Jackson promotes weapon of diplomacy

BY MEREDITH MCKEE

Alternating between soft pleas and impassioned demands, Rev. Jesse Jackson argued Monday for a reorientation of U.S. policy to building relationships with developing nations the U.S. has traditionally shunned.

“There’s a need for our military, we have that,” Jackson said. “But it’s ineffective without diplomatic connections [because] behind the walls of those with whom we do not talk or trade are the [terrorist] camps. So the key to military success would be diplomatic connection, shared intelligence and shared economic security.”

Jackson presented his vision of the future of America after the September 11 attacks early Monday morning to a room packed with law students, local clergy and network news cameras.

Without diplomatic connections and shared intelligence, he said, this war on terrorism is “like shooting musketeers in the dark” where we cannot find or identify the enemy.

“If we knew who to hit and where, we would,” Jackson said. “But we have the military obstacle with the intelligence deficiency. We don’t know how or where to strike.”

Arguing that the United State’s unilateralism is returning to haunt us, Jackson noted Pakistan and its neighbors’ emphasis on economic security.

“What do Pakistan and Iran and India say to us?” he questioned. “We’ll relate to you militarily if you will talk with us diplomatically, share information with each other, intilligence, but, by the way, take off that debt burden. Cancel the debt and trade with us.”

The United States should also take advantage of the Taliban’s attitude, he said.

“If we choose to respect the world court as the living option, we must make breakthroughs with the Taliban, the religious leaders, who when they spoke did not hurl anti-American invectives, nor did they lead demonstrations against America,” Jackson said. “They just said show us the evidence. Yesterday Secretary Powell said he’s willing to make public the evidence. That is a critical breakthrough.”

A large part of forming a coherent policy for this war on terrorism, Jackson said, is defining “terrorism.”

“We cannot just be against being terrorized, and surely we must be,” he said. “We must be against terrorism in its many forms. It may be physical, fiscal, financial or political or military.”

In the past, Jackson said, terrorism has been used to control African-Americans, kill Jews in Germany and brutalize black South Africans. Any definition of terrorism should include all terror, whatever its form.

If the United States wants to prevent future terrorist attacks, the government must also address the international factors that breed violence and desparation, he said.

“Terrorism is not genetic, it is the end of the process,” Jackson argued. “The planes hitting the building was the end, not the beginning, of the process.

“We’re used to the East-West conflict, Marx and Adam Smith, capitalism, communism, … using the poor as pawns,” he continued. “But today we have a North-South fight. It’s a struggle in some sense between the surplus cultures and the deficiency cultures.”

Many of America’s current problems arise from the fact that the United States and its Western allies represent a very small fraction of the world’s population.

Conferences between the United States and Russia represent only one-eight of the world, Jackson said, and are “minority meeting[s].”

Predicting a necessary shift in the global balance of power, Jackson said that “there will not be many more meetings where the one-eighth has a meeting and the seven-eighths wait for the results of the meeting.”

Those seven-eighths of the world, where poverty causes the deaths of millions each year, often view the United States through a less-than-favorable lens.

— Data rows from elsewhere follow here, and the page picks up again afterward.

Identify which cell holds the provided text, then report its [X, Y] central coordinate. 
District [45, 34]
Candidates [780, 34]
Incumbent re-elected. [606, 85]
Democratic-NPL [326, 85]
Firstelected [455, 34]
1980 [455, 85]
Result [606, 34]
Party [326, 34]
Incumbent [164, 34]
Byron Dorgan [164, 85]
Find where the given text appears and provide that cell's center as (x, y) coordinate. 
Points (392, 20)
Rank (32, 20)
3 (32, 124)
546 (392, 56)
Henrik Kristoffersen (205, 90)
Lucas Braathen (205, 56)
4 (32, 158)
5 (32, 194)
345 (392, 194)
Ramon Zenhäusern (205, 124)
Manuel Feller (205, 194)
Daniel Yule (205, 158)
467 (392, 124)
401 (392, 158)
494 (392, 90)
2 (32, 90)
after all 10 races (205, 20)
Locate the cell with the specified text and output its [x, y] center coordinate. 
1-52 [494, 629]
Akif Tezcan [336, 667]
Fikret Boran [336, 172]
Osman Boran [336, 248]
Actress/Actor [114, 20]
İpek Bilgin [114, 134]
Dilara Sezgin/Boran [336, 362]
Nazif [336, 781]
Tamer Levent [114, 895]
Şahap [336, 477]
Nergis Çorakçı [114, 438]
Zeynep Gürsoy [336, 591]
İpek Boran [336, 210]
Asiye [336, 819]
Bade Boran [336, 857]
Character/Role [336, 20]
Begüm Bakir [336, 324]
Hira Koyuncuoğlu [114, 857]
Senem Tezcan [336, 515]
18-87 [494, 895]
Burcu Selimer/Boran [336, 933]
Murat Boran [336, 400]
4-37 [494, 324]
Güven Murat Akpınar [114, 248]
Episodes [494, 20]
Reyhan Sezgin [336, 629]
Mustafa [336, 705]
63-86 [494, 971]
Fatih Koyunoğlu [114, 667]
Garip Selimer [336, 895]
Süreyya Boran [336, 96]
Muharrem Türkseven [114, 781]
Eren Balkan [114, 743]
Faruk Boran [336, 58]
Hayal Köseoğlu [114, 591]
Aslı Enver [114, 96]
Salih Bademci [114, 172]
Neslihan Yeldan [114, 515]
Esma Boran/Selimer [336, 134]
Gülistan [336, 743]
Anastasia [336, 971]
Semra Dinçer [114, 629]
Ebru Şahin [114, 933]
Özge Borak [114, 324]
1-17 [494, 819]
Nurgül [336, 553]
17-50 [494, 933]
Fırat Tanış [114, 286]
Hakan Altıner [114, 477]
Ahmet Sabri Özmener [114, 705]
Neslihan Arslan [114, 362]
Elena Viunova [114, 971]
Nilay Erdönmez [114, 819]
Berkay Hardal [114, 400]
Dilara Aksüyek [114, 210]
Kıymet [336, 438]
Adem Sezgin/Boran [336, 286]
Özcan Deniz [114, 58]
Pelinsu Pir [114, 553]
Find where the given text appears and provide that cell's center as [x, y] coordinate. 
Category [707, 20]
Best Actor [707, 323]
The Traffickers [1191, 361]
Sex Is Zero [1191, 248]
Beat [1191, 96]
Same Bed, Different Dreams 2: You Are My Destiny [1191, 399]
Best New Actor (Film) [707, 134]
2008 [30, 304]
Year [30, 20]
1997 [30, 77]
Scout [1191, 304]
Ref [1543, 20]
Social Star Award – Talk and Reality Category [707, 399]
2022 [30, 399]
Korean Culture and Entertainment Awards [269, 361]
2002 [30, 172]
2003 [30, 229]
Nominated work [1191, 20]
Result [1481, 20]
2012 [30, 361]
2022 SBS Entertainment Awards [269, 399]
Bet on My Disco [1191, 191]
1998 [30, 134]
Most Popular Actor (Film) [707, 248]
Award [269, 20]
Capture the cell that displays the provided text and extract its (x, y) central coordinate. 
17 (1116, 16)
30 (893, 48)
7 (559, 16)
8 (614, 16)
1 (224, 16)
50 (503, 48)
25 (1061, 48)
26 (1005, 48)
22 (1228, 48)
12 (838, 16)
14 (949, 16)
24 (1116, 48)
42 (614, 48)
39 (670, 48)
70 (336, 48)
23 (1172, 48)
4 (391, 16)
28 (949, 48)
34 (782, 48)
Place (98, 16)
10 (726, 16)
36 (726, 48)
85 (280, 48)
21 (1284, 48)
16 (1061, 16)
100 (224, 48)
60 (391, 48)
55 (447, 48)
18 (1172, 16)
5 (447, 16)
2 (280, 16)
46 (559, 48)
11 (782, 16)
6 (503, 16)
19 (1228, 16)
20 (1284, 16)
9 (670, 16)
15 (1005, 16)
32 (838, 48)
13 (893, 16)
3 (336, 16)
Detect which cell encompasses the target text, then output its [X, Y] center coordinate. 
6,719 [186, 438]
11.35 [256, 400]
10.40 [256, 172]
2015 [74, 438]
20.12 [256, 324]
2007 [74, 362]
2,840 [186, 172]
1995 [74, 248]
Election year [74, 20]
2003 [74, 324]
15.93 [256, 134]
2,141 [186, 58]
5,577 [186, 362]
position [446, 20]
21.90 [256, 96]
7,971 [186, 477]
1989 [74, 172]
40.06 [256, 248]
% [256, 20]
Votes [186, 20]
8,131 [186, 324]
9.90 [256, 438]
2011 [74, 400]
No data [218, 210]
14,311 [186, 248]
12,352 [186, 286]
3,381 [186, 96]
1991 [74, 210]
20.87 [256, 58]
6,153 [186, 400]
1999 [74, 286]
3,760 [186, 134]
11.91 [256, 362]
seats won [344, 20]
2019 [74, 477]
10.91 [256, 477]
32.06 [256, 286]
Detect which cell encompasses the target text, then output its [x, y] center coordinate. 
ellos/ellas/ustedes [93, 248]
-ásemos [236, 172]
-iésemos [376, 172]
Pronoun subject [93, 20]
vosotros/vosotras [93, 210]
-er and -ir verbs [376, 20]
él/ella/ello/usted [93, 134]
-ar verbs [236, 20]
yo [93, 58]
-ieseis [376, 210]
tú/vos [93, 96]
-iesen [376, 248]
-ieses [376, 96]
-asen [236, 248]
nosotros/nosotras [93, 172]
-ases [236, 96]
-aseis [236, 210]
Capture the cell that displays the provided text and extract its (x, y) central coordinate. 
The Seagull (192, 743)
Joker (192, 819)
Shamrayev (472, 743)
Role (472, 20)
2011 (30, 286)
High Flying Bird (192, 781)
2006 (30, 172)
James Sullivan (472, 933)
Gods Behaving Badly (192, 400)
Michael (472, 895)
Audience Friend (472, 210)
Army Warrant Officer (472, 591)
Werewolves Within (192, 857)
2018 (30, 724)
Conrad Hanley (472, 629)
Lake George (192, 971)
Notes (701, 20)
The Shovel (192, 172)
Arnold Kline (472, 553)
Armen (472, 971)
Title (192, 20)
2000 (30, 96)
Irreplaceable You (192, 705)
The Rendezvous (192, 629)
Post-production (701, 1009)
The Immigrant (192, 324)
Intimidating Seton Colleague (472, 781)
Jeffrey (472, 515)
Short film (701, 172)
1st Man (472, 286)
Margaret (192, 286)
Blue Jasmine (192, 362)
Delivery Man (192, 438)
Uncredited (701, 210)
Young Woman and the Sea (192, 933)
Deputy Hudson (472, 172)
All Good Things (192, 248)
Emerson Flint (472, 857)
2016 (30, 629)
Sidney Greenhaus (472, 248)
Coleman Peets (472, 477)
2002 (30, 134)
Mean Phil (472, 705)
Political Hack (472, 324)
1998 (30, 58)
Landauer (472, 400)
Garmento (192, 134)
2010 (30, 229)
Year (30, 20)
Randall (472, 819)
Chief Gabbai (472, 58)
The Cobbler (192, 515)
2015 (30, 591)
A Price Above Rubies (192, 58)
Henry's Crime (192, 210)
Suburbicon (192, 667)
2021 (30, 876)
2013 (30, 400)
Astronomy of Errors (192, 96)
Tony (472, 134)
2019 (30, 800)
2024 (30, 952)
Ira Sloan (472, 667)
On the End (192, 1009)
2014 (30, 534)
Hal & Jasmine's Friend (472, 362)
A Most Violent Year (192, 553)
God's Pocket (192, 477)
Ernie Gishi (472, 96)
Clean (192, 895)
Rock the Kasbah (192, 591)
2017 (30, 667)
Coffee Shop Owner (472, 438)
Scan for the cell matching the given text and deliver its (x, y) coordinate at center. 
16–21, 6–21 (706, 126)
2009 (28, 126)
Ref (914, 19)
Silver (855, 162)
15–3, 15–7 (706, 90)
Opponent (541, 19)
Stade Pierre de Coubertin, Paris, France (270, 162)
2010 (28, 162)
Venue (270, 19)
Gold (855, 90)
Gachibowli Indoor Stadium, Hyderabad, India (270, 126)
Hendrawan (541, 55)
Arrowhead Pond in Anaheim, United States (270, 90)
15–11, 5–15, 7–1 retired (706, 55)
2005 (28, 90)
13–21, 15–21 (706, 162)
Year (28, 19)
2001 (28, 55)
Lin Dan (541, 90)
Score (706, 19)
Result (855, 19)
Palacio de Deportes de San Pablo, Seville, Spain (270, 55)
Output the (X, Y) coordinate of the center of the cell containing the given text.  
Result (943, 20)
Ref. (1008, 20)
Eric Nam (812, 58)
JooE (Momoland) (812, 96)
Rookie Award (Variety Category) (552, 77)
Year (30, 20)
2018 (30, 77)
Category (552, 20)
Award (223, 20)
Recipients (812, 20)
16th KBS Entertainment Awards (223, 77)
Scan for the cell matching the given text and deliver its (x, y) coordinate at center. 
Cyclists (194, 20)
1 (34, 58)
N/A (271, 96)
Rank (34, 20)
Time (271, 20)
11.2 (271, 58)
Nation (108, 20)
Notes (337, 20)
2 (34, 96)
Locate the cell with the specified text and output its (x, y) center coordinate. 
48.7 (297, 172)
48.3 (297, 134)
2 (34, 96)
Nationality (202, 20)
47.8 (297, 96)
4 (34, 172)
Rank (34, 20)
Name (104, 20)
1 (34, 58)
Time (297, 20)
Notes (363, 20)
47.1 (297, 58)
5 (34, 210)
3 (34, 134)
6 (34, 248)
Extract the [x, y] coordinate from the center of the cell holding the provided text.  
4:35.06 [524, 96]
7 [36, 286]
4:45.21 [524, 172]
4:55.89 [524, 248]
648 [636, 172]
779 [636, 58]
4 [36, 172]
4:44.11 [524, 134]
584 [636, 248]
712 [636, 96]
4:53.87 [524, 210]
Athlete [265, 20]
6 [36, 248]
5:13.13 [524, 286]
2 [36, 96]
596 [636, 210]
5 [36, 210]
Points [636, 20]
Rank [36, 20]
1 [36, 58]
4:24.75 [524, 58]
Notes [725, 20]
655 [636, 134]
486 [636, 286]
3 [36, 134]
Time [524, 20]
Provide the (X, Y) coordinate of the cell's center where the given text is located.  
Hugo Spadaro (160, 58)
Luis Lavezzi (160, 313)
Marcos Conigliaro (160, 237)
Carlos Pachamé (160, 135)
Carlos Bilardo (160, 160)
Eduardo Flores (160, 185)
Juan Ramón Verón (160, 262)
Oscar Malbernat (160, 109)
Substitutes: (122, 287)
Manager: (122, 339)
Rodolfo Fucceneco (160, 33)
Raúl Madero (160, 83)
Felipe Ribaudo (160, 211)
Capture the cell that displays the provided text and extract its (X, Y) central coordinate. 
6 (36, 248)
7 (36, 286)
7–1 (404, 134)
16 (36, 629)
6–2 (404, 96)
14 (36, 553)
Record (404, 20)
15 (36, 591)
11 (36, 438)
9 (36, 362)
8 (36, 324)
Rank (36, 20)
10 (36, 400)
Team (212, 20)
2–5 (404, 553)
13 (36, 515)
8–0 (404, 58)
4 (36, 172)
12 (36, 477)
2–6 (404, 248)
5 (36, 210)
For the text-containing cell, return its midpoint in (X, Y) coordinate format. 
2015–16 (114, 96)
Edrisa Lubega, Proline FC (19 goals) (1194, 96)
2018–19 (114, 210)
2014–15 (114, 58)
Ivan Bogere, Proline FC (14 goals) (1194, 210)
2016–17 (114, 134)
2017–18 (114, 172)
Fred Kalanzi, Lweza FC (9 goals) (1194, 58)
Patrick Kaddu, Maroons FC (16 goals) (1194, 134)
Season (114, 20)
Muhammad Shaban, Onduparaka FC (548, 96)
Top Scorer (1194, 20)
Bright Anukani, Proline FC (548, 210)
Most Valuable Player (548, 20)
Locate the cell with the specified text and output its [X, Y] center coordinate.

“We say … we are the light on the hill, and we are,” Jackson said. “But those who get the light, they glow in it, and those who don’t perish because of lack of light in dark places, and lack of heat in cold places.”

Jackson compared the U.S.’s current situation to that of the giant in “Gulliver’s Travels.”

“As long as he [the giant] was strong, even if he was wrong, nobody would protest ’cause he was the giant,” he said. “But when he had the wreck and went down, the Lilliputians tied up his toes and feet and his fingers.

“So here’s the day when we are the giant facing the Lilliputians who are in some sense trying to get our attention,” Jackson continued.

In our current position, Jackson said that true unity of Americans, beyond unity in the fear of being attacked, is vital.

“We must be unified also in our love of neighbor, and the Arab-American and Muslim and Sikh and those who wear beards and who look Muslim and look Arab — the flag must protect them, too,” he said.

Though his message was one of serious concern, Jackson noted positive changes in American policy.

“Back in February we sent a team to Europe and the Europeans said stop capital punishment and don’t revive Star Wars and don’t kill the treaty, and we said no,” he said. “At the South Africa global conference on racism, we came late, didn’t take our seat and left early. We wouldn’t do the same thing today we did just two weeks ago.

“The profoud changes toward coalitions and building ties is a step in the right direction,” he concluded.

Jackson also mentioned the importance of addressing the few high school students in the audience.

“If a war really does explode, many of you will not go because you are in Harvard Law School,” he said. “And those who responded to the president’s speech last week in Washington, the members of Congress and the Cabinet, will not go because of their ages and status. But the high school seniors will go, so they must have some measure of preparation among other things as they usher rather quickly into adulthood.”